[Target position records]:
◆ ◆ ◆ ◆ ◆

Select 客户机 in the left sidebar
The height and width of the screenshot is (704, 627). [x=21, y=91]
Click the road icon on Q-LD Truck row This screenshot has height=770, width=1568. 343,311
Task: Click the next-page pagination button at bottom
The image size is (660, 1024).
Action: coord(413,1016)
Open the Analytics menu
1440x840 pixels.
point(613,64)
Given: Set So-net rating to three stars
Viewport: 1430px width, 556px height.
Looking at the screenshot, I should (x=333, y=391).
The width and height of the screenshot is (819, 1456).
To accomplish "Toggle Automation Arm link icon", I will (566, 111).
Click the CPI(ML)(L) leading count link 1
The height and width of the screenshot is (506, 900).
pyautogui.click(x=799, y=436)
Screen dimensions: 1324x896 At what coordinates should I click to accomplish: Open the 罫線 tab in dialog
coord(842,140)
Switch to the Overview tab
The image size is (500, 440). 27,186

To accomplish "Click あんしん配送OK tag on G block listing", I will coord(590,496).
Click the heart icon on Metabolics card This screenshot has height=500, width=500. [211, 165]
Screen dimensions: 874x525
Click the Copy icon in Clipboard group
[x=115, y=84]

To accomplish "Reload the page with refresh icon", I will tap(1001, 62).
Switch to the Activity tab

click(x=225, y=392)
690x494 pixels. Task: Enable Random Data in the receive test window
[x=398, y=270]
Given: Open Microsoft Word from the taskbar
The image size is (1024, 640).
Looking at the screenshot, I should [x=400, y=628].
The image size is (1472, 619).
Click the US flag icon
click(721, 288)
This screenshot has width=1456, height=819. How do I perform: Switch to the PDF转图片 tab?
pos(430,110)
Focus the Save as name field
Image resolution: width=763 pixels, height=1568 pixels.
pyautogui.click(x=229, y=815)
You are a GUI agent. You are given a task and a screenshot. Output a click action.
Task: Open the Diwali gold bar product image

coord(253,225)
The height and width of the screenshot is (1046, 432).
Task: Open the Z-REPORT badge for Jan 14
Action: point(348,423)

◆ ◆ ◆ ◆ ◆

[The exercise]: Copy every line of the material above without any changes.

[Output of the exercise]:
Select 客户机 in the left sidebar
The height and width of the screenshot is (704, 627). [x=21, y=91]
Click the road icon on Q-LD Truck row This screenshot has height=770, width=1568. 343,311
Task: Click the next-page pagination button at bottom
The image size is (660, 1024).
Action: coord(413,1016)
Open the Analytics menu
1440x840 pixels.
point(613,64)
Given: Set So-net rating to three stars
Viewport: 1430px width, 556px height.
Looking at the screenshot, I should (x=333, y=391).
The width and height of the screenshot is (819, 1456).
To accomplish "Toggle Automation Arm link icon", I will (566, 111).
Click the CPI(ML)(L) leading count link 1
The height and width of the screenshot is (506, 900).
pyautogui.click(x=799, y=436)
Screen dimensions: 1324x896 At what coordinates should I click to accomplish: Open the 罫線 tab in dialog
coord(842,140)
Switch to the Overview tab
The image size is (500, 440). 27,186

To accomplish "Click あんしん配送OK tag on G block listing", I will coord(590,496).
Click the heart icon on Metabolics card This screenshot has height=500, width=500. [211, 165]
Screen dimensions: 874x525
Click the Copy icon in Clipboard group
[x=115, y=84]

To accomplish "Reload the page with refresh icon", I will tap(1001, 62).
Switch to the Activity tab

click(x=225, y=392)
690x494 pixels. Task: Enable Random Data in the receive test window
[x=398, y=270]
Given: Open Microsoft Word from the taskbar
The image size is (1024, 640).
Looking at the screenshot, I should [x=400, y=628].
The image size is (1472, 619).
Click the US flag icon
click(721, 288)
This screenshot has width=1456, height=819. How do I perform: Switch to the PDF转图片 tab?
pos(430,110)
Focus the Save as name field
Image resolution: width=763 pixels, height=1568 pixels.
pyautogui.click(x=229, y=815)
You are a GUI agent. You are given a task and a screenshot. Output a click action.
Task: Open the Diwali gold bar product image

coord(253,225)
The height and width of the screenshot is (1046, 432).
Task: Open the Z-REPORT badge for Jan 14
Action: point(348,423)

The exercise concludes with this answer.